History of `isapprox` in languages

I agree that it’s a problem that people don’t understand floating-point comparisons. But the fact remains that (a) there is no reasonable nonzero default atol, (b) it’s easy to set an atol if you want to (including for a block of code as noted above, either by defining your own ≈ᵃ operator or by locally redefining ).

The problem here is that x ≈ 0 is not just using wrong “as it is defined” — it fundamentally makes no sense in the context of floating-point arithmetic. It assumes that the language can magically infer an absolute scale for x in a globally defined operator .

5 Likes

But it also means that approximate equality does not obey simple equational rewrites, i.e.,

julia> let x = 1e-8; x ≈ 0 end
false

julia> let x = 1e-8; x + one(x) ≈ 1 end
true

Since approximate equality is also not an equivalence relation, it is notoriously difficult to work with and often surprises me.

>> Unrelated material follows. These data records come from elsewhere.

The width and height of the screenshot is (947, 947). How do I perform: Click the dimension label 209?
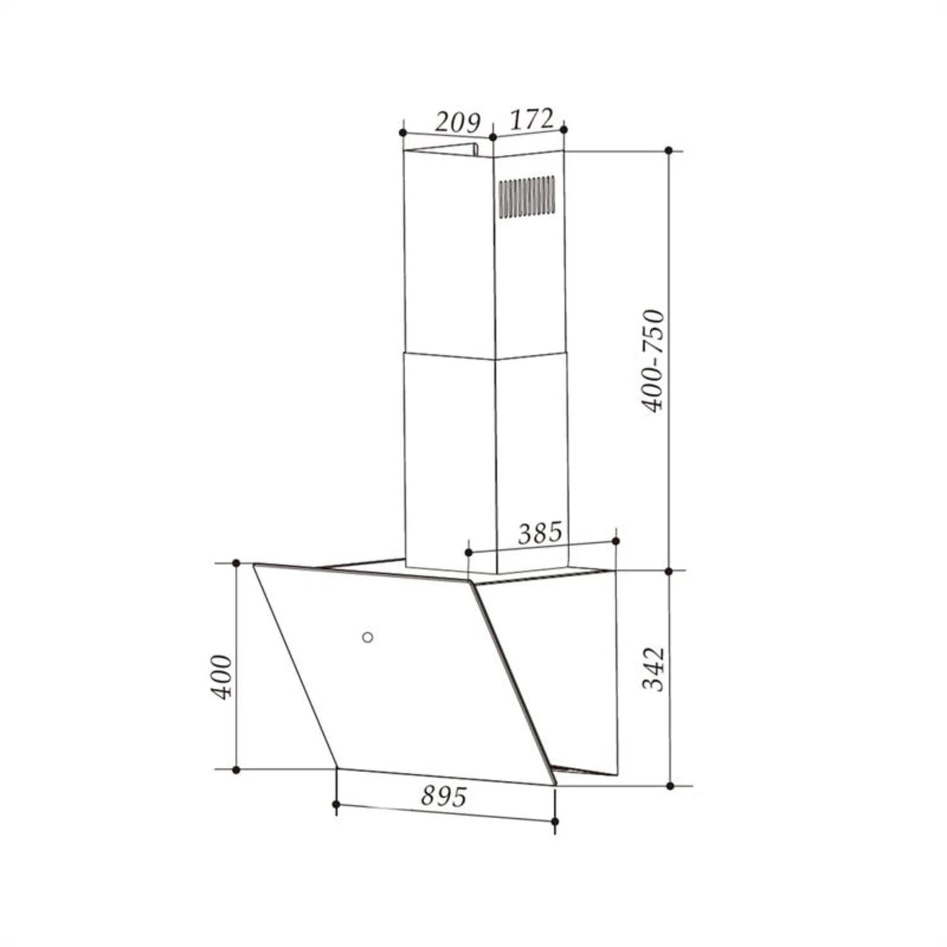457,122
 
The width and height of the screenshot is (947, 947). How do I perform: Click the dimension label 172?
531,119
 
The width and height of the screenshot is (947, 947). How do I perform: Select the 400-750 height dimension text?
653,360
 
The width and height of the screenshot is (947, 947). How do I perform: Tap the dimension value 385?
540,533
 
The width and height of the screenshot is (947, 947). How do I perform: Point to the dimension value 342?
654,669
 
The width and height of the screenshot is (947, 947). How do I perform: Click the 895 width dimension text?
444,797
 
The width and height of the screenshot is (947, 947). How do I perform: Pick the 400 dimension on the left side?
222,677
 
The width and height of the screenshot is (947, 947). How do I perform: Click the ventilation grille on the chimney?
527,196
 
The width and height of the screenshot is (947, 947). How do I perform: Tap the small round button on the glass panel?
367,637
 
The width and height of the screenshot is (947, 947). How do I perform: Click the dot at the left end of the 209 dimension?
403,133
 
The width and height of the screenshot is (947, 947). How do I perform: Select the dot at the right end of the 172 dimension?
564,129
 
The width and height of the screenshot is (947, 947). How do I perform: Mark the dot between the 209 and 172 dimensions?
492,137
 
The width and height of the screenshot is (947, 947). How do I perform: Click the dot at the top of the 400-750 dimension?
669,150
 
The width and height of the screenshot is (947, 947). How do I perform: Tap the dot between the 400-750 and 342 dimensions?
669,571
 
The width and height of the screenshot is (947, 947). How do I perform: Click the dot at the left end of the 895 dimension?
336,804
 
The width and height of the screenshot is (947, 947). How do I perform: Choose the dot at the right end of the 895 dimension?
555,821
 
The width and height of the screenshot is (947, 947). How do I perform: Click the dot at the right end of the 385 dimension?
616,541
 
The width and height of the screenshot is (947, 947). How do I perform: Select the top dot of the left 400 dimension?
236,563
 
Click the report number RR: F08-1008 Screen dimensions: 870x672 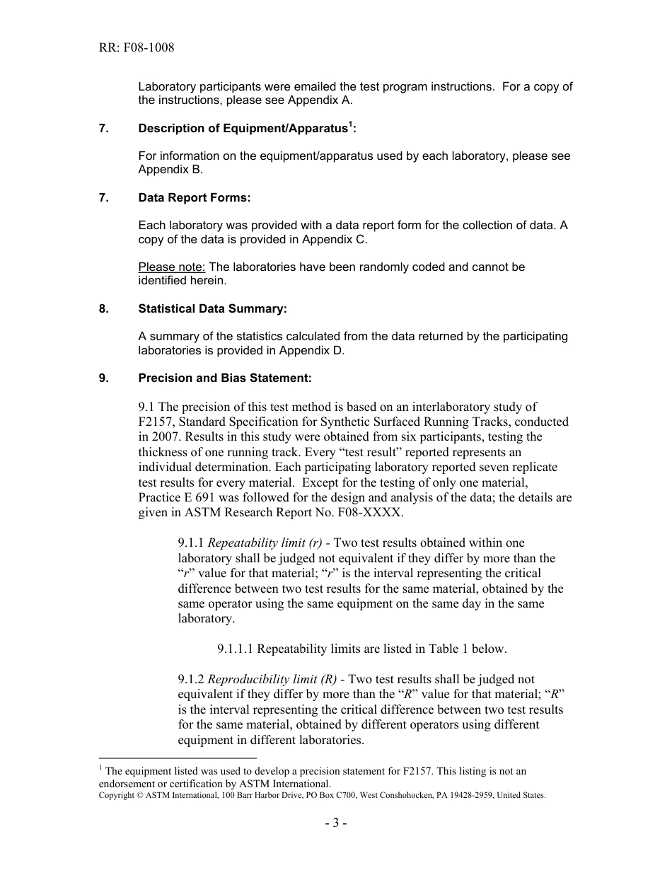(x=137, y=48)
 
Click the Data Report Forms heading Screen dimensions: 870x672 (x=195, y=198)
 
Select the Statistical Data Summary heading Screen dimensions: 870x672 (x=213, y=308)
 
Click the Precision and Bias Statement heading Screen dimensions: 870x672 (x=225, y=378)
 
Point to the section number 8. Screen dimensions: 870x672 (x=104, y=308)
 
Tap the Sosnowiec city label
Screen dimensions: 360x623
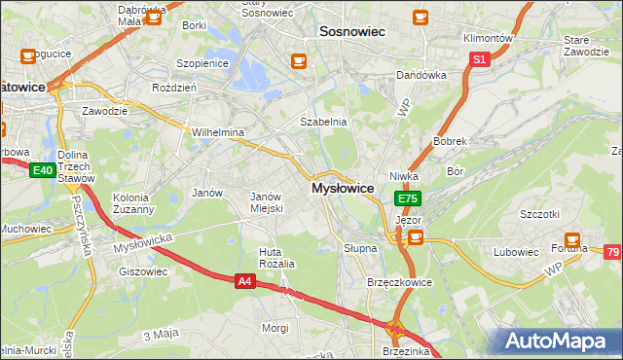point(352,32)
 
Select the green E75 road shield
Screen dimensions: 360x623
point(408,198)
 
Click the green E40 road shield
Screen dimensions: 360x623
point(41,171)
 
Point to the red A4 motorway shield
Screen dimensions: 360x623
point(246,281)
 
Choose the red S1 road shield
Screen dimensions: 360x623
point(479,59)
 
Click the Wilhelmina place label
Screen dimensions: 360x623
point(217,131)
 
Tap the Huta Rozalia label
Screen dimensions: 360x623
point(275,258)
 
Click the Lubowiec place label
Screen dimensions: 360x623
point(516,252)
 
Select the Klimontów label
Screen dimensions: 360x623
point(488,38)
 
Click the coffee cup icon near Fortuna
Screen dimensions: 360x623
point(573,238)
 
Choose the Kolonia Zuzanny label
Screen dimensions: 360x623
point(133,202)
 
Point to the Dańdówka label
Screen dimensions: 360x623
point(421,75)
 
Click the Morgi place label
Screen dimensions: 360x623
point(275,328)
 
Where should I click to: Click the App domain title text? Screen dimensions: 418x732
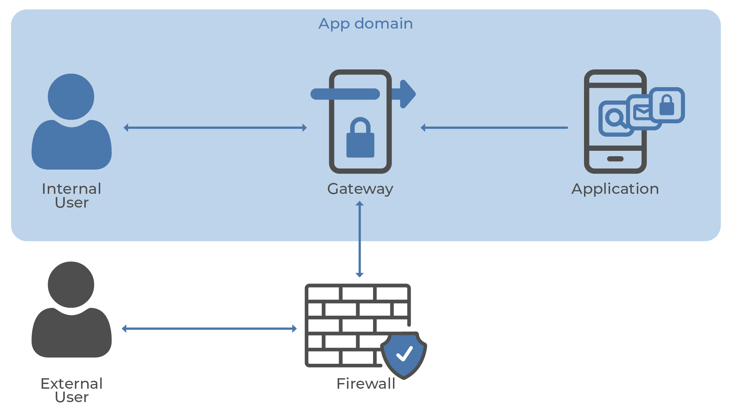click(365, 24)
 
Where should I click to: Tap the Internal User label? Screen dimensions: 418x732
click(72, 195)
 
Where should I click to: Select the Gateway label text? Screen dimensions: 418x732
click(360, 189)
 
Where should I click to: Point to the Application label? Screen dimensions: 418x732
click(615, 189)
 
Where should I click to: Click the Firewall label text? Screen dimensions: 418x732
click(366, 384)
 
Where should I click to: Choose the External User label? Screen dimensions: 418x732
click(72, 390)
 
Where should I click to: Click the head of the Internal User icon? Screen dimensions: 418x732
click(71, 97)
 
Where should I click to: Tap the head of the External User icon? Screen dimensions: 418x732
click(71, 285)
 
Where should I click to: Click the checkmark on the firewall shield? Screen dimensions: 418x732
click(405, 354)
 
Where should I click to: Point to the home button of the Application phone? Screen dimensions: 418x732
click(615, 159)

Well approximate equality surely isn’t equality. Also the same statement is true for floating points equations already (just consider 1e-8 + 1e9 == 1e9). So not really an issue with per se.

2 Likes

Throwing an error if either of the arguments is exactly zero would be an option (but that is of course a breaking API change).

Numerical computing is full of formulas that intend to deal with this problem, another popular one is something like

\| x - y \| \le (a + \| x \| + \| y \|) \cdot \varepsilon

with a=1 as a default.

Unfortunately, as other have explained multiple times above, there is no generic fix because each of them has corner cases for which it fails. In other words, you cannot avoid thinking about your units, Julia won’t magically figure it out because it is a programming language, not an oracle.

4 Likes

That’s back to assuming that all quantities are scaled to around unit magnitude. It’s the usual confusion of floating point with fixed point — it’s not a “corner case” that fails, it’s just completely wrong.

3 Likes

You are trying to grapple with the question of how to compare floating-point numbers, hoping that there a cure for “isapprox”. Lots of responses.
Here’s mine.
Don’t use it.
That is, Google will find admonitions: Don’t compare floating point numbers for equality. “near equality” doesn’t make it easier.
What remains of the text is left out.